**TEKS YANG DIBERIKAN**.
________________________

Pejuang Lingkungan Vincent Kwipalo Laporkan PT MNM ke Bareskrim
Penulis : Kennial Laia
Masyarakat Adat
Kamis, 06 November 2025
Editor : Yosep Suprayogi
BETAHITA.ID - Perjuangan Vincent Kwipalo menjaga hutan adatnya di Tanah Papua membawanya ke Bareskrim Polri di Jakarta. Segala upaya telah ditempuh, mulai dari pemasangan sasi, adat larangan, hingga pengaduan ke otoritas setempat. Namun suaranya tidak didengar. Kini Vincent menempuh jalur hukum dengan mengadukan perusahaan yang diduga telah merusak hutan dan tanah yang menjadi identitas dan penghidupannya.
Vincent adalah pejuang lingkungan dan pemimpin marga Kwipalo, yang berdiam di Kampung Blandin Kakayo, Distrik Jagebob, Merauke. Sejak 2024, dia menyuarakan penolakan terhadap perusahaan perkebunan tebu PT Murni Nusantara Mandiri, yang beroperasi di wilayah adatnya. Bagi Vincent–seperti masyarakat adat pada umumnya–tanah, dusun, dan hutan adat marga Kwipalo merupakan sumber kehidupan, pangan, mata pencaharian dan obat-obatan, yang dapat menjamin mereka hidup turun temurun sejak leluhur.

________________________

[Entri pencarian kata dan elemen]
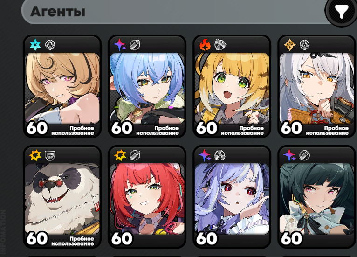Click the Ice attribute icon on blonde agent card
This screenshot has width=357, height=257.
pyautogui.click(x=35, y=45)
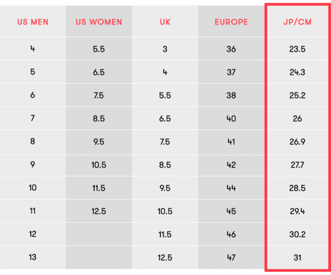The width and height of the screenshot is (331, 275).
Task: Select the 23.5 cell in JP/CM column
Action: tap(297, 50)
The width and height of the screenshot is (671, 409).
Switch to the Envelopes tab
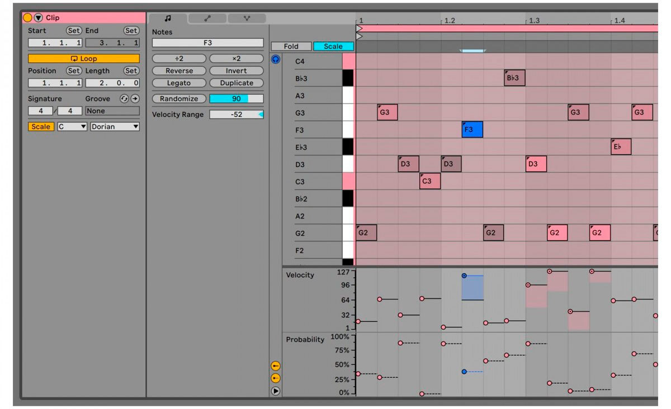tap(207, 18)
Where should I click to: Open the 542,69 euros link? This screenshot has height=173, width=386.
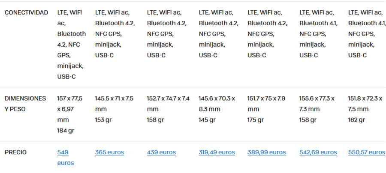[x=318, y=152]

________________________

**TUGAS YANG DIKERJAKAN**.
**A.** Di kampung mana marga Kwipalo berdiam menurut teks tentang Vincent Kwipalo?
**B.** Sunting bagian teks tentang Vincent Kwipalo yang dimulai dari "Vincent adalah pejuang" dan berakhir pada "temurun sejak leluhur.", dengan mengganti "pemimpin" menjadi "ketua".
**C.** Jelaskan alasan Vincent kini menempuh jalur hukum menurut teks tentang Vincent Kwipalo.

**HASIL TUGAS**.
**A.** Marga Kwipalo berdiam di Kampung Blandin Kakayo, Distrik Jagebob, Merauke.

**B.**
Vincent adalah pejuang lingkungan dan ketua marga Kwipalo, yang berdiam di Kampung Blandin Kakayo, Distrik Jagebob, Merauke. Sejak 2024, dia menyuarakan penolakan terhadap perusahaan perkebunan tebu PT Murni Nusantara Mandiri, yang beroperasi di wilayah adatnya. Bagi Vincent–seperti masyarakat adat pada umumnya–tanah, dusun, dan hutan adat marga Kwipalo merupakan sumber kehidupan, pangan, mata pencaharian dan obat-obatan, yang dapat menjamin mereka hidup turun temurun sejak leluhur.

**C.** Vincent menempuh jalur hukum karena suaranya tidak didengar. Padahal ia sudah menempuh segala upaya, mulai dari pemasangan sasi, adat larangan, hingga pengaduan ke otoritas setempat.